LlmKira / VitsServer

🌻 VITS ONNX TTS server designed for fast inference 🔥
BSD 3-Clause "New" or "Revised" License
117 stars 6 forks source link

ONNX converting issues #10

Open NikitaKononov opened 1 year ago

NikitaKononov commented 1 year ago

Hello, I faced these errors while converting to onnx

TracerWarning: Converting a tensor to a Python boolean might cause the trace to be incorrect. We can't record the data flow of Python values, so this value will be treated as a constant in the future. This means that the trace might not generalize to other inputs! assert (discriminant >= 0).all() Warning: Constant folding - Only steps=1 can be constant folded for opset >= 10 onnx::Slice op. Constant folding not applied. WARNING: The shape inference of prim::Constant type is missing, so it may result in wrong shape inference for the exported graph. Please consider adding it in symbolic function.

What may be wrong? Thanks

lss233 commented 1 year ago

They're just some normal warnings, it's OK to ignore them.

NikitaKononov commented 1 year ago

They're just some normal warnings

Thank you for your answer. So it doesn't affect inference quality?

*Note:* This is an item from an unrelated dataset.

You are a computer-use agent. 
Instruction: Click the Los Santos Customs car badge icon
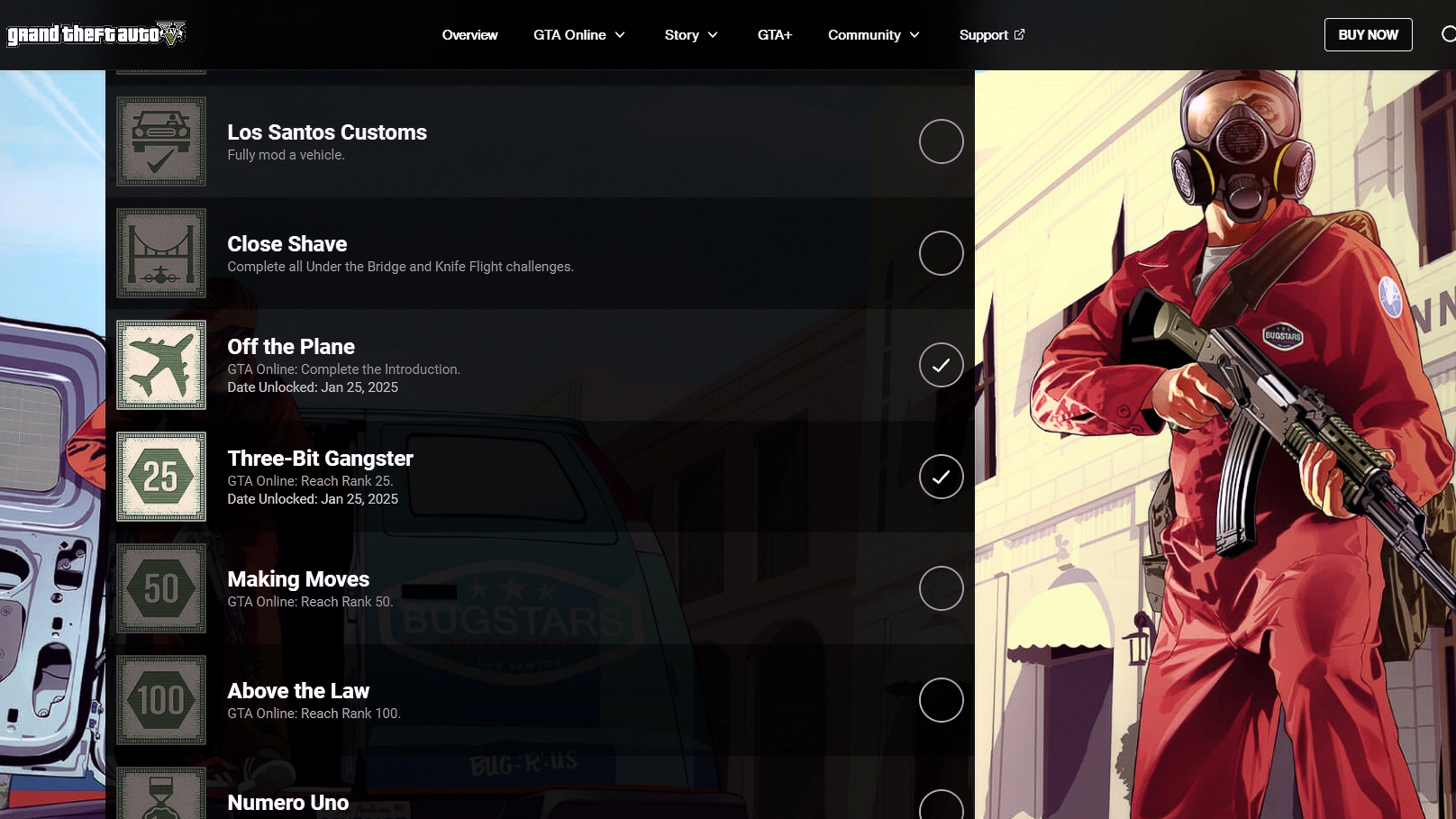[161, 141]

lss233 commented 1 year ago

Yes, none of these warnings have effects on quality.

The code reported by TracerWarnings is used to check whether variables meet the requirements, rather than the inference part. Therefore, it can be ignored.

Constant folding is a method used in ONNX to optimize the Slice operation. However, this optimization is not applicable at the location where the warning occurred, and not performing constant folding meets our expectations.

As for the last warning, I think it is some kind of bug in PyTorch that causes ONNX to be unable to recognize the type. However, it won't have any effect if your model infers correctly.

NikitaKononov commented 1 year ago

won't have any effect if your model infers correctly

Hello!

Model converted into onnx with your scripts has very poor performance in NVIDIA Triton Inference Server Inference time is x2-3 times slower, than pytorch inference I've tried all available options in Triton configuration, but I can't achieve good inference speed

Have you faced such problem? Thanks.

sudoskys commented 1 year ago

Very sorry! When writing the Onnx runtime, I specified the CPU inference, please wait

https://github.com/LlmKira/VitsServer/blob/c11475105127609ce7a1b8cc62e42ce70982ba9e/event.py#L157

sudoskys commented 1 year ago

https://github.com/LlmKira/VitsServer/pull/11/commits/954cebaf9a00f0458bc1fcb0ebc21191d48d6798

NikitaKononov commented 1 year ago

I specified the CPU inference

Thanks, I'll give it a try But RunONNX doesn't affect converted model saving, as I can see in the code?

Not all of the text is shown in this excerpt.